If you have previously used services like Mozy, Carbonite, or BackBlaze you are familiar with cloud backup. Basically when a computer isn’t too busy doing other things, files that have been changed since the last backup are sent over the Internet to their servers. The initial backup can be slow – hours or even days, but subsequent updates can happen very quickly. The shortcoming with these services is that in the event of catastrophic failure (e.g. hard drive failure or theft) you will need to download all the files, and your recovery time could be hours or days. These services cost about $5 per month, per computer, but fall short of the “3” and “2” conditions of the 3-2-1 strategy.

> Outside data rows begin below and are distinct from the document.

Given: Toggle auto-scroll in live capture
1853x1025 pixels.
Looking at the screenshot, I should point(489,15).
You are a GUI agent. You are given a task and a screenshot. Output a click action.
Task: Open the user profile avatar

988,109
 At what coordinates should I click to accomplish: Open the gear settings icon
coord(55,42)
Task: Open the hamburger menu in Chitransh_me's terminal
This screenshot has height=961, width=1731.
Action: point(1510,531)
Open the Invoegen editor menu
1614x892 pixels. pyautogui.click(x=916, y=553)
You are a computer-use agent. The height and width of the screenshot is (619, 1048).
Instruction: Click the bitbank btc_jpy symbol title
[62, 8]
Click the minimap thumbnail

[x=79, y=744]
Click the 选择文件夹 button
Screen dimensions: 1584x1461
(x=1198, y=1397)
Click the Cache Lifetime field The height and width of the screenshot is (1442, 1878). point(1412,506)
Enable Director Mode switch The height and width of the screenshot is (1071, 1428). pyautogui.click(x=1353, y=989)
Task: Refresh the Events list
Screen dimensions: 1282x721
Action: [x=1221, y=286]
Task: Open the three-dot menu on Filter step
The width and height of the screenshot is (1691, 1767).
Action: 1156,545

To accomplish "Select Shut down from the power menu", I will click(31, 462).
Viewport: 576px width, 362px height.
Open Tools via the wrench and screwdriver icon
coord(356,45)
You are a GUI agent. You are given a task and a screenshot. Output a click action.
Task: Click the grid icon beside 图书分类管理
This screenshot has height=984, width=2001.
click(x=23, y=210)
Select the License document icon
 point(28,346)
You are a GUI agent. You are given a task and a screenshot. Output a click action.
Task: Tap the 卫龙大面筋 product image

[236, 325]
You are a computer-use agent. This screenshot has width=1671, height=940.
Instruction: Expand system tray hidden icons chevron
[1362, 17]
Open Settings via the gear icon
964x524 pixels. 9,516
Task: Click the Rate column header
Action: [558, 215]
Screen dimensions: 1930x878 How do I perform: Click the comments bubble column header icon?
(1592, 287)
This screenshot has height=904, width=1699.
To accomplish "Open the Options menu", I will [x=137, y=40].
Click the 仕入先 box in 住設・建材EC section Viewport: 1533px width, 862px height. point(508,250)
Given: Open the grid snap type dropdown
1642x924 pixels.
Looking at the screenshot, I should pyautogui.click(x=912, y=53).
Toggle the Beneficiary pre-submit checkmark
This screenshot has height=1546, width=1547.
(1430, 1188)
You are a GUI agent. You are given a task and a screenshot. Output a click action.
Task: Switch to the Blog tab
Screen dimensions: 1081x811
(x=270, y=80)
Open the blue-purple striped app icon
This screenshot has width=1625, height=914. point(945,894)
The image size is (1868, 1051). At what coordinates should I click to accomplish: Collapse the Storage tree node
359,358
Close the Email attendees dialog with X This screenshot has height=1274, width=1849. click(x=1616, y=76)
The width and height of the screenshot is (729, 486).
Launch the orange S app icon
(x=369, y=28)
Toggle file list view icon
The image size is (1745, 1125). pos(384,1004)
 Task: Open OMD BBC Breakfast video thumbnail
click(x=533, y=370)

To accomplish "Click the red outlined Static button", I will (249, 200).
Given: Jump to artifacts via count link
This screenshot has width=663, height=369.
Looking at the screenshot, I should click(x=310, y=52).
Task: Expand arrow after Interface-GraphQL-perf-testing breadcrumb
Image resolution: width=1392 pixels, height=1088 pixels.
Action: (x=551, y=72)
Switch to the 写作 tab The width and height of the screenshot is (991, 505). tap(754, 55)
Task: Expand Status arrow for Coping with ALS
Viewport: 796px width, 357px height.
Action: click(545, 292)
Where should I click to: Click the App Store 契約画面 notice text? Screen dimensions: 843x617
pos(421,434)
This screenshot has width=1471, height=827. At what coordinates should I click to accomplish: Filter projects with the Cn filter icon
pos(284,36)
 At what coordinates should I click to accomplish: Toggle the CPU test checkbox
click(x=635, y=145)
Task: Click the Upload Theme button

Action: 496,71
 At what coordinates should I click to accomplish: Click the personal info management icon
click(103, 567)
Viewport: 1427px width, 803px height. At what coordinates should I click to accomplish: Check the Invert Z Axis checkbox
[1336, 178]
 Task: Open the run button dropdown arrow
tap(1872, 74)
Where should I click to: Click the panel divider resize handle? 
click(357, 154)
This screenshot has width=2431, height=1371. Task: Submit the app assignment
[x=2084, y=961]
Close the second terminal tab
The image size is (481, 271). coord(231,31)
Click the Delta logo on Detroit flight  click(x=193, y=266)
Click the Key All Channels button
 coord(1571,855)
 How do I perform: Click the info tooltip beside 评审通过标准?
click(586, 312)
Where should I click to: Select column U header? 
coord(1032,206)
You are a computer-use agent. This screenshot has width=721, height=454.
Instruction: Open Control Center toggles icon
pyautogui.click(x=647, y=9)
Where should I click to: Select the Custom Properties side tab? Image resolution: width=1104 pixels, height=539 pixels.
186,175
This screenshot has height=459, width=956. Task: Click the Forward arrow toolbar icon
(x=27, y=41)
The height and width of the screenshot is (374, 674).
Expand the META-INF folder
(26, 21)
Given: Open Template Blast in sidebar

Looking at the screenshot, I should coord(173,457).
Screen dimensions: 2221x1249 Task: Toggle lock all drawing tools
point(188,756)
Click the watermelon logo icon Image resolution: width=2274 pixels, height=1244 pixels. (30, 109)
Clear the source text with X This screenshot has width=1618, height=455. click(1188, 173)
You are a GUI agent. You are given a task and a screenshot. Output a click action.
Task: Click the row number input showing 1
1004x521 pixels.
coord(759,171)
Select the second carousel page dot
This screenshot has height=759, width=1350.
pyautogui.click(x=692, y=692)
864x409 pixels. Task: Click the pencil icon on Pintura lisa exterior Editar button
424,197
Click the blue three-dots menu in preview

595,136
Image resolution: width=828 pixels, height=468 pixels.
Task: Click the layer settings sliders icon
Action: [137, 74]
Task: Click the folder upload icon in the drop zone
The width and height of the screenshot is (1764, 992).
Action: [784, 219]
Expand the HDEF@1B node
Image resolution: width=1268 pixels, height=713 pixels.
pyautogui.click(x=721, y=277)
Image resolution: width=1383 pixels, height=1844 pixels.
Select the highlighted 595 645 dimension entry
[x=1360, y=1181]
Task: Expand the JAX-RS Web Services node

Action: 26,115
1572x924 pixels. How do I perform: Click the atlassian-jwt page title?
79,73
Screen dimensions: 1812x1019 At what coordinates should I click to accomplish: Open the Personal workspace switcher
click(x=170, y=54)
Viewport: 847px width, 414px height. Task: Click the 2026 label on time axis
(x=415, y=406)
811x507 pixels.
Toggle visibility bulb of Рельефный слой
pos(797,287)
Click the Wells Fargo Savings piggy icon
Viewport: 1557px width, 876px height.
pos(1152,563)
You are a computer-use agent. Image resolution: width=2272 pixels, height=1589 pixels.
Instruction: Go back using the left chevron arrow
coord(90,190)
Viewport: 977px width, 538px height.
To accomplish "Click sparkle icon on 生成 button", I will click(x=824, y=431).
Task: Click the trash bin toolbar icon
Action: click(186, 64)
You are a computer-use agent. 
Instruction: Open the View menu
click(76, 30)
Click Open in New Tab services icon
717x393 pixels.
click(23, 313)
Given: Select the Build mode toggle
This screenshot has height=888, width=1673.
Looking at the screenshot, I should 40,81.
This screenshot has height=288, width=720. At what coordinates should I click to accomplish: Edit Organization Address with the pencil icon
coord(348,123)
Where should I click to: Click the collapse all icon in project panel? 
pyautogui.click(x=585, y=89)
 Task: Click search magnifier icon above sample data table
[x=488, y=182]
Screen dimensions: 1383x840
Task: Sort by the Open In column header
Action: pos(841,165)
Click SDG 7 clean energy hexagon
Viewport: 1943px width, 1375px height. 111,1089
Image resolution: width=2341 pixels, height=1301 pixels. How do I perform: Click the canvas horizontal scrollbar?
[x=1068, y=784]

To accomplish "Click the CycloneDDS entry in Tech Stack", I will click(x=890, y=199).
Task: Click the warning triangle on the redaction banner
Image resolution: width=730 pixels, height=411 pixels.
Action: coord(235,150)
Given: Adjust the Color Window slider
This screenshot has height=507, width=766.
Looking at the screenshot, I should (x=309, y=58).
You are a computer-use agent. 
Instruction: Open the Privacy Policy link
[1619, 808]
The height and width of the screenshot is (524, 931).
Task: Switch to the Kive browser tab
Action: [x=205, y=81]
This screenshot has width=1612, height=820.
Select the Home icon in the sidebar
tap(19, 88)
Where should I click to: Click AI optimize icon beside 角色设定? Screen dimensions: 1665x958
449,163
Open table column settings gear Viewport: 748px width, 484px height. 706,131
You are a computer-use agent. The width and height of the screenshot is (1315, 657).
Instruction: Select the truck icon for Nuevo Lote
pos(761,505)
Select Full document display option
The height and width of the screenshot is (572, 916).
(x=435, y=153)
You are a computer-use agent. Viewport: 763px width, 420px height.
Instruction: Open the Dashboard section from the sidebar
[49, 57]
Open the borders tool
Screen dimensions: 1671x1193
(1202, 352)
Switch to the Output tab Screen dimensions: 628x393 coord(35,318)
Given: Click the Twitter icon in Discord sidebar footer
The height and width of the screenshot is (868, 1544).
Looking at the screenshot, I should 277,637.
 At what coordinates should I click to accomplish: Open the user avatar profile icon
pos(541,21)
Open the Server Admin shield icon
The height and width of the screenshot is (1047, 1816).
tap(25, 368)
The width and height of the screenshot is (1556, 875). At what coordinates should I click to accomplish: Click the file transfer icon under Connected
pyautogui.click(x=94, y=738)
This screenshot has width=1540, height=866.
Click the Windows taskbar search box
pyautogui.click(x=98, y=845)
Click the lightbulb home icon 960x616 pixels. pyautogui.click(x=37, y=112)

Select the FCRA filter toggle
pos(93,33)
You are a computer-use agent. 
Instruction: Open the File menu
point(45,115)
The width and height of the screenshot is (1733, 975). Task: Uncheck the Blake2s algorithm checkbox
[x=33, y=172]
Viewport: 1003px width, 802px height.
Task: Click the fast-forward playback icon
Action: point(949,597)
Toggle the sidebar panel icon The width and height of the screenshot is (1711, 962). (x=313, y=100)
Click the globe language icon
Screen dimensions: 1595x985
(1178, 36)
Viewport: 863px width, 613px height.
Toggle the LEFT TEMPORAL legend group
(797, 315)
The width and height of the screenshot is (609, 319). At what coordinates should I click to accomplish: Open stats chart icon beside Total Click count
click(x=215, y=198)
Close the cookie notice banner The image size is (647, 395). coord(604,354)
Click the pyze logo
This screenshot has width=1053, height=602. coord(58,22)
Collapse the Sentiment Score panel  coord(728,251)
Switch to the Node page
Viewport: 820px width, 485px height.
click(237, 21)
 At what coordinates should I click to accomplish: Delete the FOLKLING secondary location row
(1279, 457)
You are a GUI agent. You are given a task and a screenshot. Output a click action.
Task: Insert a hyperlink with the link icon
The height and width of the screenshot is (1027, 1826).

What CrashPlan adds to the scenario is the ability to do the same backup to local hard drives. This achieves the 3-2-1 standard and can offer more. Potential backup targets are:
- CrashPlan Central – their cloud storage, the “1” criteria
- local folders on an external drive – the “2” criteria
- additional computers – if you have additional CrashPlan protected computers their backups can be sent to each other
- “friends” – similar to additional computers, but for computers not on your account
- IDRE CASS – at UCLA there is an additional UCLA Cloud solution
CrashPlan’s single computer license is also $60 per year, but for use in a lab setting it may be advantageous to consider their Family Plan or CrashPlanPro Enterprise solutions.